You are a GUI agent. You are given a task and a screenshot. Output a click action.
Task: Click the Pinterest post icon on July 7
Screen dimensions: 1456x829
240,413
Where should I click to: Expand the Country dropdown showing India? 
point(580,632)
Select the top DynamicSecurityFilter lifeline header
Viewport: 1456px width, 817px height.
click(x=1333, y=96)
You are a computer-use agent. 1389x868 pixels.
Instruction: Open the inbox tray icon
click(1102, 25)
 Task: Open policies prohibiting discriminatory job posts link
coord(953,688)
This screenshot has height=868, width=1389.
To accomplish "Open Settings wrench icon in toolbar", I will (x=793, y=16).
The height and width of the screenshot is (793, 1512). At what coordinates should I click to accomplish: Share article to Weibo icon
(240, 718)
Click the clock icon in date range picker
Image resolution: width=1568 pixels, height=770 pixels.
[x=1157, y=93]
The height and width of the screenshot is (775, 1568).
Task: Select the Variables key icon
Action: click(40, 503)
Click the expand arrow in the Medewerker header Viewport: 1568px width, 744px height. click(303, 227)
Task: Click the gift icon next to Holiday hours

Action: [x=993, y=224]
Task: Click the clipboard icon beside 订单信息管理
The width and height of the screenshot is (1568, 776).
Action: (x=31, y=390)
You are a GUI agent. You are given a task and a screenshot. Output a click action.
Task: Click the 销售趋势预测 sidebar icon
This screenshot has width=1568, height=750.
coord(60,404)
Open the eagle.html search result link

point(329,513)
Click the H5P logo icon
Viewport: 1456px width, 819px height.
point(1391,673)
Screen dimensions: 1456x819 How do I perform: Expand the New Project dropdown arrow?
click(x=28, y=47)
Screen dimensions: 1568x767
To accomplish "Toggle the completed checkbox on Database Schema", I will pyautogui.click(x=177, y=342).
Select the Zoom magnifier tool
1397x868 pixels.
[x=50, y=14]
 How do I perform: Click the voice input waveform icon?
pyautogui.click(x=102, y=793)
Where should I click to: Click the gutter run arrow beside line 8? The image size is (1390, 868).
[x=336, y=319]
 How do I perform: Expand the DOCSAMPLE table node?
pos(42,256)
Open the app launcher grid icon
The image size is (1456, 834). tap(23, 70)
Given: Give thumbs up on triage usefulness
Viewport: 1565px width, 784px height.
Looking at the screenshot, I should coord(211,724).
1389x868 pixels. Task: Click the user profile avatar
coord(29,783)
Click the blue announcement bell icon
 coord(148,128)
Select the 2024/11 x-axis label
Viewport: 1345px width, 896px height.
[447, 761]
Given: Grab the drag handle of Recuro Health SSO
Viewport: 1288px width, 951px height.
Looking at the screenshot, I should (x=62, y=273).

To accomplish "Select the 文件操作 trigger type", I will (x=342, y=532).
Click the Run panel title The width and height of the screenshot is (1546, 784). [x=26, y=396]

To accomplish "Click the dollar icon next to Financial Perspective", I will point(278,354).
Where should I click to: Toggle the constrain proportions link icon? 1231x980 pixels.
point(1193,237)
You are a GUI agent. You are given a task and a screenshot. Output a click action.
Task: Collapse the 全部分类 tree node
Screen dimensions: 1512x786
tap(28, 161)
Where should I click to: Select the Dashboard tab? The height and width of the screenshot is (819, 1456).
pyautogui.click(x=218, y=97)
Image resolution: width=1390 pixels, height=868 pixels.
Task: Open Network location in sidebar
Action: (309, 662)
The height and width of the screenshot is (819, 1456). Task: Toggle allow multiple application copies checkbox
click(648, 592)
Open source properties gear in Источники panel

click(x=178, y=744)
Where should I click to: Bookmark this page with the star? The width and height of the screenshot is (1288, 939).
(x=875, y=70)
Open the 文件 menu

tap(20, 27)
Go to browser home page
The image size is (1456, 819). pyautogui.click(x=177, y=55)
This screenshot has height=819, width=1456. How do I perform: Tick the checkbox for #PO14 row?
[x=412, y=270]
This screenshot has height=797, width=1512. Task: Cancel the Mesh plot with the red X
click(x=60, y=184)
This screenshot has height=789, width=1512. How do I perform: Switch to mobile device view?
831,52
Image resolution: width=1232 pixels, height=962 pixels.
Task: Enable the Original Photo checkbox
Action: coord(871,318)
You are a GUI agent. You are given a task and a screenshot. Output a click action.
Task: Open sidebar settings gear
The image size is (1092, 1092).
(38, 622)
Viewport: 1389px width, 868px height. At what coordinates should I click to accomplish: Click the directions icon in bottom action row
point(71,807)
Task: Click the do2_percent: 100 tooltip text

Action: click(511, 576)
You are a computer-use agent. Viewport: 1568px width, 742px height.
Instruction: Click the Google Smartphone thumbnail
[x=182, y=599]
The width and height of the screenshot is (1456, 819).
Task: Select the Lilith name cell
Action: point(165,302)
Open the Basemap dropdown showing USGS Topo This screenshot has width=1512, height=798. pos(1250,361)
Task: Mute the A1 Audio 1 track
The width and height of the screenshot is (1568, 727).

§ **How to complete this task**: Retype the entries exactly, please. Leave no line out.

§ **Task answer**:
You are a GUI agent. You are given a task and a screenshot. Output a click action.
Task: Click the Pinterest post icon on July 7
Screen dimensions: 1456x829
240,413
Where should I click to: Expand the Country dropdown showing India? 
point(580,632)
Select the top DynamicSecurityFilter lifeline header
Viewport: 1456px width, 817px height.
click(x=1333, y=96)
You are a computer-use agent. 1389x868 pixels.
Instruction: Open the inbox tray icon
click(1102, 25)
 Task: Open policies prohibiting discriminatory job posts link
coord(953,688)
This screenshot has height=868, width=1389.
To accomplish "Open Settings wrench icon in toolbar", I will (x=793, y=16).
The height and width of the screenshot is (793, 1512). At what coordinates should I click to accomplish: Share article to Weibo icon
(240, 718)
Click the clock icon in date range picker
Image resolution: width=1568 pixels, height=770 pixels.
[x=1157, y=93]
The height and width of the screenshot is (775, 1568).
Task: Select the Variables key icon
Action: click(40, 503)
Click the expand arrow in the Medewerker header Viewport: 1568px width, 744px height. click(303, 227)
Task: Click the gift icon next to Holiday hours

Action: [x=993, y=224]
Task: Click the clipboard icon beside 订单信息管理
The width and height of the screenshot is (1568, 776).
Action: (x=31, y=390)
You are a GUI agent. You are given a task and a screenshot. Output a click action.
Task: Click the 销售趋势预测 sidebar icon
This screenshot has width=1568, height=750.
coord(60,404)
Open the eagle.html search result link

point(329,513)
Click the H5P logo icon
Viewport: 1456px width, 819px height.
point(1391,673)
Screen dimensions: 1456x819 How do I perform: Expand the New Project dropdown arrow?
click(x=28, y=47)
Screen dimensions: 1568x767
To accomplish "Toggle the completed checkbox on Database Schema", I will pyautogui.click(x=177, y=342).
Select the Zoom magnifier tool
1397x868 pixels.
[x=50, y=14]
 How do I perform: Click the voice input waveform icon?
pyautogui.click(x=102, y=793)
Where should I click to: Click the gutter run arrow beside line 8? The image size is (1390, 868).
[x=336, y=319]
 How do I perform: Expand the DOCSAMPLE table node?
pos(42,256)
Open the app launcher grid icon
The image size is (1456, 834). tap(23, 70)
Given: Give thumbs up on triage usefulness
Viewport: 1565px width, 784px height.
Looking at the screenshot, I should coord(211,724).
1389x868 pixels. Task: Click the user profile avatar
coord(29,783)
Click the blue announcement bell icon
 coord(148,128)
Select the 2024/11 x-axis label
Viewport: 1345px width, 896px height.
[447, 761]
Given: Grab the drag handle of Recuro Health SSO
Viewport: 1288px width, 951px height.
Looking at the screenshot, I should (x=62, y=273).

To accomplish "Select the 文件操作 trigger type", I will (x=342, y=532).
Click the Run panel title The width and height of the screenshot is (1546, 784). [x=26, y=396]

To accomplish "Click the dollar icon next to Financial Perspective", I will point(278,354).
Where should I click to: Toggle the constrain proportions link icon? 1231x980 pixels.
point(1193,237)
You are a GUI agent. You are given a task and a screenshot. Output a click action.
Task: Collapse the 全部分类 tree node
Screen dimensions: 1512x786
tap(28, 161)
Where should I click to: Select the Dashboard tab? The height and width of the screenshot is (819, 1456).
pyautogui.click(x=218, y=97)
Image resolution: width=1390 pixels, height=868 pixels.
Task: Open Network location in sidebar
Action: (309, 662)
The height and width of the screenshot is (819, 1456). Task: Toggle allow multiple application copies checkbox
click(648, 592)
Open source properties gear in Источники panel

click(x=178, y=744)
Where should I click to: Bookmark this page with the star? The width and height of the screenshot is (1288, 939).
(x=875, y=70)
Open the 文件 menu

tap(20, 27)
Go to browser home page
The image size is (1456, 819). pyautogui.click(x=177, y=55)
This screenshot has height=819, width=1456. How do I perform: Tick the checkbox for #PO14 row?
[x=412, y=270]
This screenshot has height=797, width=1512. Task: Cancel the Mesh plot with the red X
click(x=60, y=184)
This screenshot has height=789, width=1512. How do I perform: Switch to mobile device view?
831,52
Image resolution: width=1232 pixels, height=962 pixels.
Task: Enable the Original Photo checkbox
Action: coord(871,318)
You are a GUI agent. You are given a task and a screenshot. Output a click action.
Task: Open sidebar settings gear
The image size is (1092, 1092).
(38, 622)
Viewport: 1389px width, 868px height. At what coordinates should I click to accomplish: Click the directions icon in bottom action row
point(71,807)
Task: Click the do2_percent: 100 tooltip text

Action: click(511, 576)
You are a computer-use agent. Viewport: 1568px width, 742px height.
Instruction: Click the Google Smartphone thumbnail
[x=182, y=599]
The width and height of the screenshot is (1456, 819).
Task: Select the Lilith name cell
Action: point(165,302)
Open the Basemap dropdown showing USGS Topo This screenshot has width=1512, height=798. pos(1250,361)
Task: Mute the A1 Audio 1 track
The width and height of the screenshot is (1568, 727).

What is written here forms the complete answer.